> _Text segment_
****

However, two of Bartók’s quartets are disposed in a distinctive five-movement
“arch structure,” the first movement clearly balancing the last,
the second the penultimate, the third being central. Looking at In
Parenthesis, I saw that its seven parts likewise made an arch. At
the time, Tom Dilworth already keenly aware of pictorial structure,
was working on his thesis, and we must have talked about this as we
did about everything else. I mention this because he has gone on to
explore the full ramifications of this and other structural practices
not only in the writings but in the sequences of engravings. Having
seen the manuscripts in Aberystwyth, he was able to tell me that the
epigraphs from Y Gododdin at the head of each section were a
late afterthought: they secure the arch.
The
next probe, after establishing the genre of “war book” and accounting
for the shape of this particular war book, was to engage with the urgent
question of whether the rendition of experience at the limits of human
endurance requires or is aided by an analogous stretching to the limits
of language. Is there, and should there be, a “Syntax of Violence”?
Using the vocabulary of Stylistics, I adduce many devices of foregrounding
to be found pervading the writing: the layout on the page, the huge
range of diction from the technical to the demotic, allusive and concrete,
literary and spoken, all exactly accurate, unexpected respellings, rapid
shifts of person and abrupt changes of rhythm, and, of course, the long
debated question of imitative sound. Here I take what I think is a reasonable
position between the Old Macdonald’s Farm people, who think sound
carries sense — bow-wow, moo moo, oink oink, etc., and the linguistic
purists who would disallow any linkage of sound and meaning. Yound Alexander
Pope got it right: “The sound must seem an echo to the sense.” While
a writer or speaker does not (or should not) let sound dictate sense,
it is a fact that certain sound patterns are readily actable and others
are not. Unlike most of my essays, this was never delivered. It appeared
in the generous and indispensable collection edited by the poet John
Matthias and published by the University of Maine Press under the auspices
of the National Poetry Society. I had thought that it might be controversial,
but to the best of my knowledge it has entirely escaped notice.

****

> _Data_
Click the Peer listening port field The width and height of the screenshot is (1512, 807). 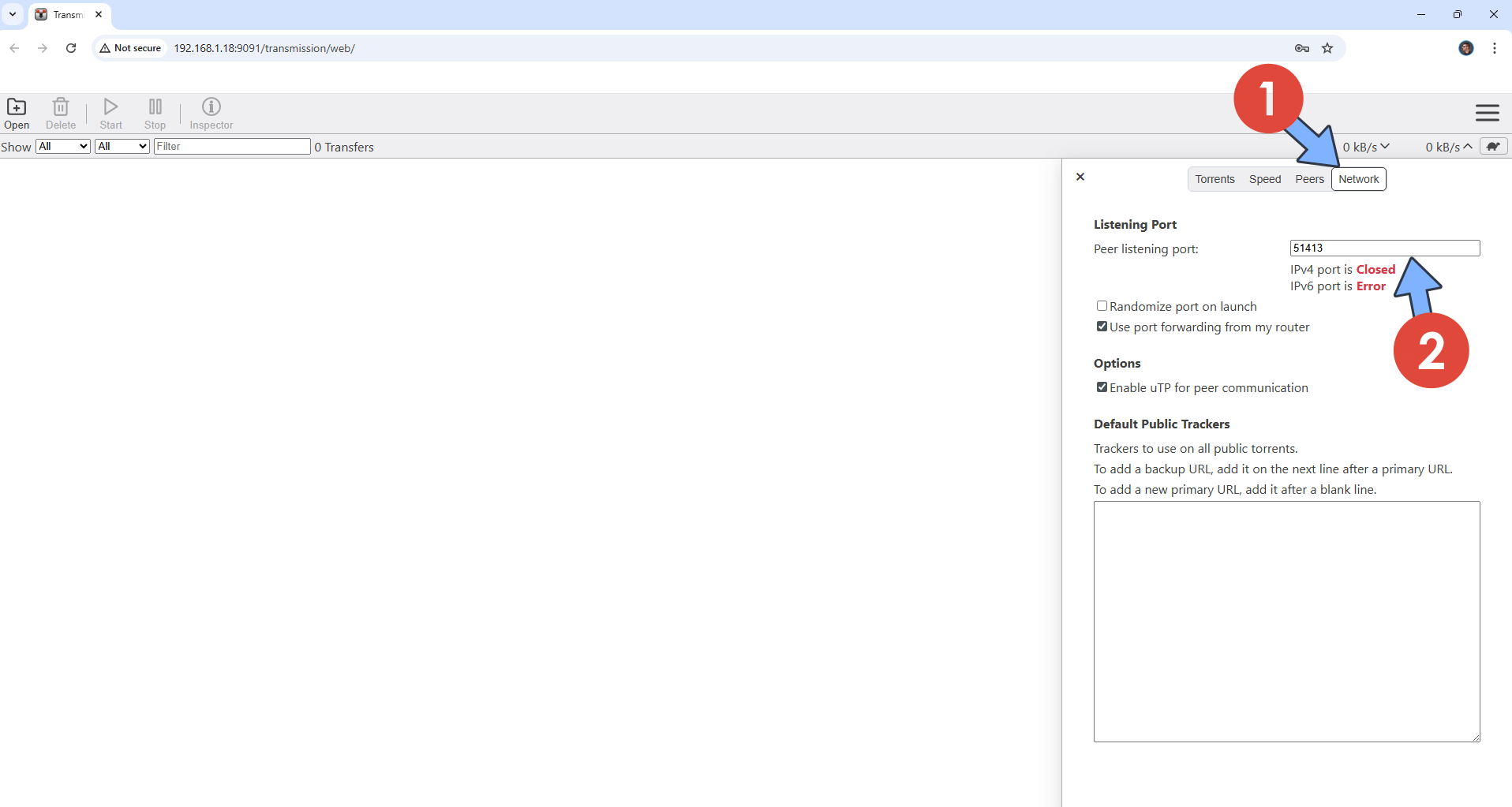click(1384, 248)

****

> _What to do_
• A. List the devices of foregrounding that the In Parenthesis excerpt says pervade the writing.
• B. Shorten the paragraph of the In Parenthesis excerpt beginning "However, two of Bartók's quartets", keeping its main facts.

> _Results of the tasks_
• A.
- The layout on the page
- The huge range of diction, from the technical to the demotic, allusive and concrete, literary and spoken
- Unexpected respellings
- Rapid shifts of person
- Abrupt changes of rhythm
- Imitative sound

• B. Two of Bartók's quartets have a five-movement arch structure: the first movement balances the last, the second balances the penultimate, and the third is central. The writer saw that the seven parts of In Parenthesis also form an arch. Tom Dilworth, then writing his thesis and already keenly aware of pictorial structure, must have discussed this with the writer. He later explored this and other structural practices in the writings and in the sequences of engravings. Having seen the manuscripts in Aberystwyth, he reported that the epigraphs from Y Gododdin heading each section were a late afterthought that secures the arch.